Honoring diversity also means honoring everyone’s unique attributes and viewpoints. “Each person has something to offer, and we as the DLT values everyone’s opinions and ideas,” says Upchurch.

For the diversity team, delivering culturally competent care starts with honoring and respecting all ethnic groups, minority groups, languages and more. “You’ve got to start by recognizing the potential in everyone,” Ly Burk says.

A few of the ways the team celebrates and promotes diversity:

  • In celebration of Black History Month, the hospital aired the CNN documentary “Black in America” for several days, and distributed it along with a Black History Month quiz.
  • In honor of Women’s History Month, we hosted a town hall with Raleigh’s first woman mayor, the Hon. Nancy McFarlane.
  • We hosted “Rethinking Political Correctness” and “Caring for the LGBT Patient” seminars with Robert Crouch from the Office of Institutional Equity.
  • In celebration of Asian Pacific American Heritage, Duke’s Chancellor Dr. Victor Dzau addressed employees in town hall and highlighted his Asian American heritage.
  • In recognition of Disabilities Awareness Month, speakers from Canine Companions and other therapy dog owners shared their knowledge about the benefits of therapy and service animals.
  • We sponsored “Caring for the Latino Patient” seminar with Dr. Rebecca Reyes from the Latino Health Project.

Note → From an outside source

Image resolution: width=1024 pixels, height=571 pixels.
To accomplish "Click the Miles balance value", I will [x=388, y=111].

Another important component of the team’s efforts is acknowledging and erasing subtle biases, she says. Diversity, to this team and to the hospital’s staff, is more than just being cognizant of gender, race and age. It’s being respectful of every patient who enters the door. Patients who live with chronic pain, for instance, may not have their pain revealed on an X-ray. But their discomfort is real and has to be regarded and treated as such.

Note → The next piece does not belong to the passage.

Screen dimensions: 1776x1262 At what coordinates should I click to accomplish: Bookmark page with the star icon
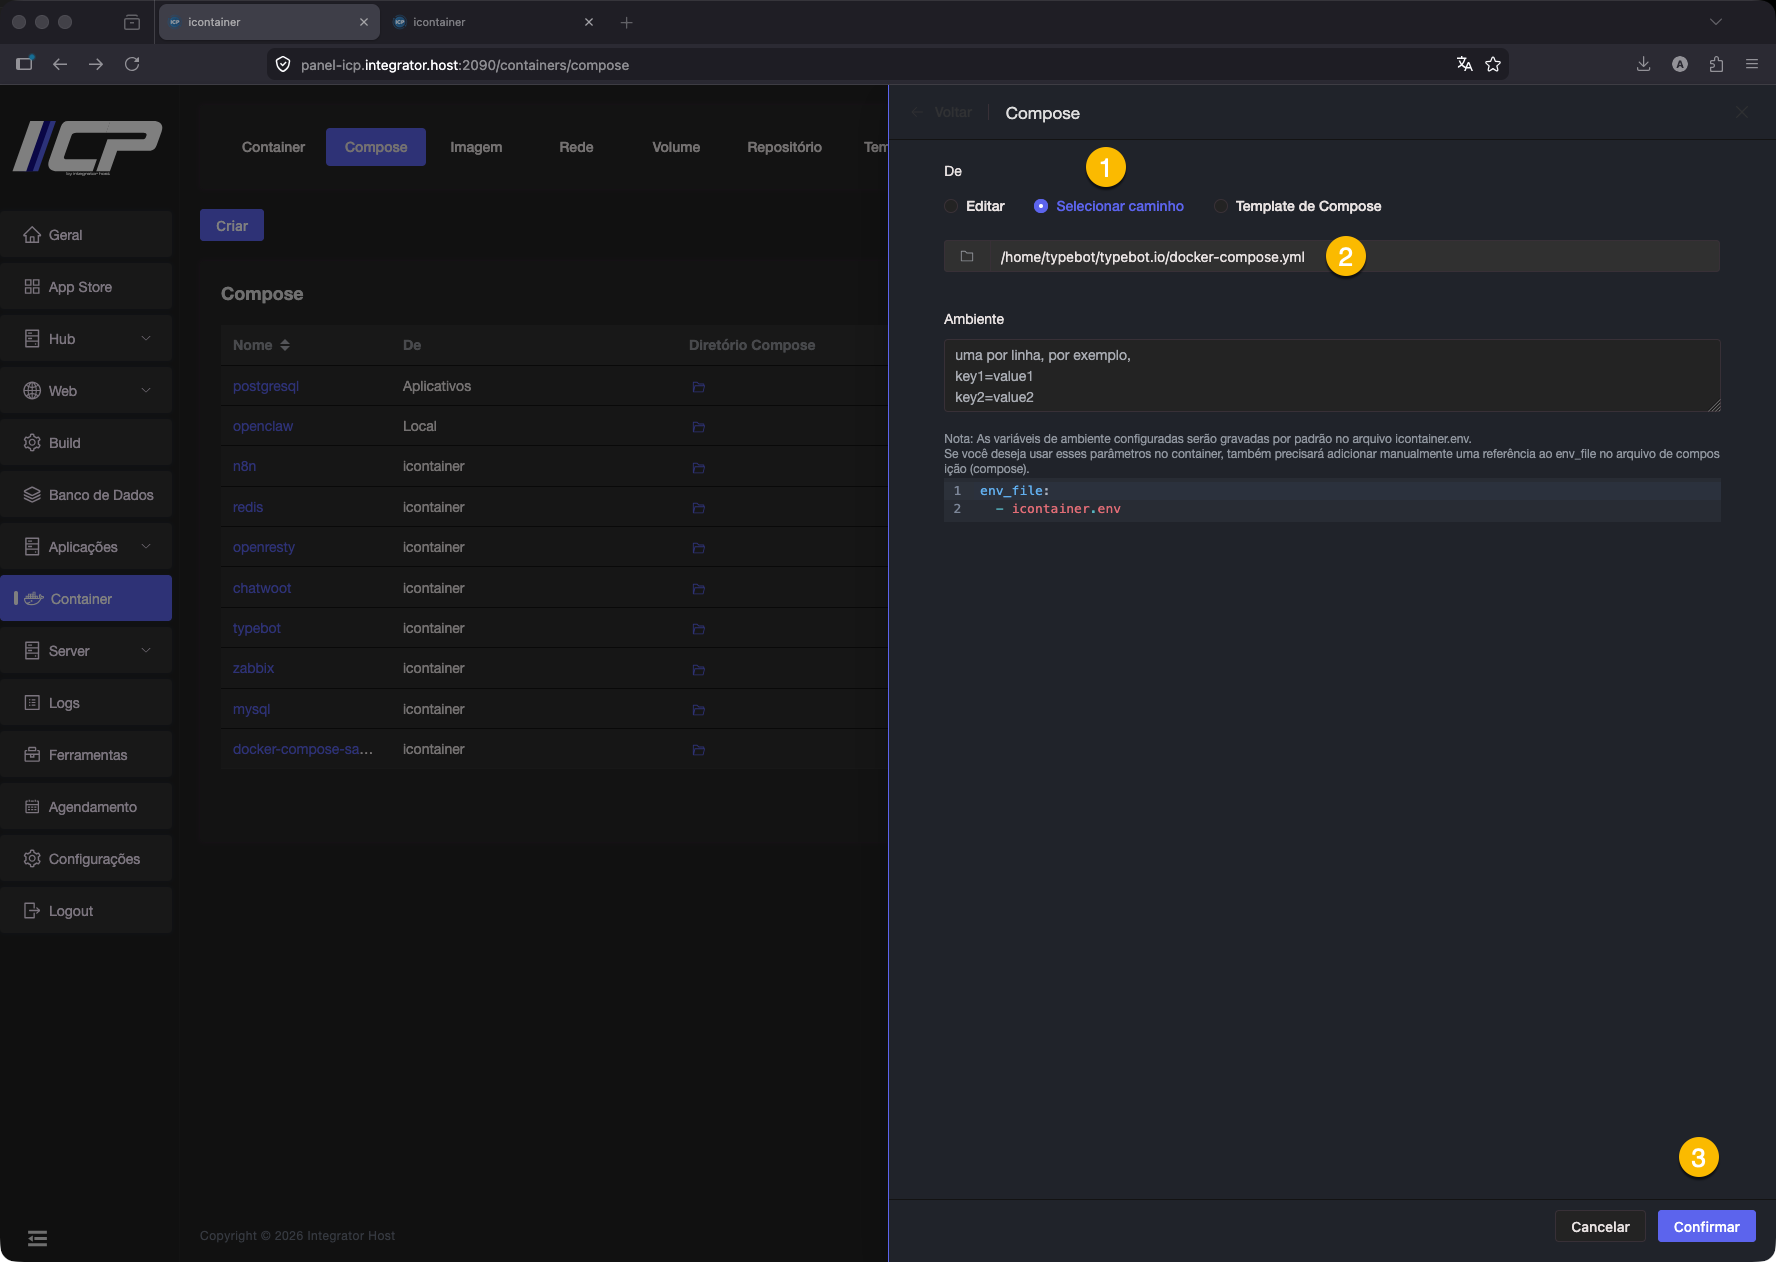pos(1493,64)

The diversity team works to make employees aware of subtle biases – ones they may not even be aware of – and then educate them on how to erase those biases.

Ly Burk says that none of their efforts would be successful, or even possible, without the enthusiastic support of Duke Raleigh’s leadership including the president and chief medical officer. “When senior leaders encourage this kind of work, that’s really the hallmark of a great diversity and inclusion climate,” she says.

“We are so excited and honored by this award from Duke University Health System,” she says. “But it’s not just for what we achieved last year. We feel like it’s in recognition of all the years we’ve been working to celebrate our differences.”

 

Hai Ly Burk and Barbara Upchurch are co-chairs of Duke Raleigh’s diversity committee.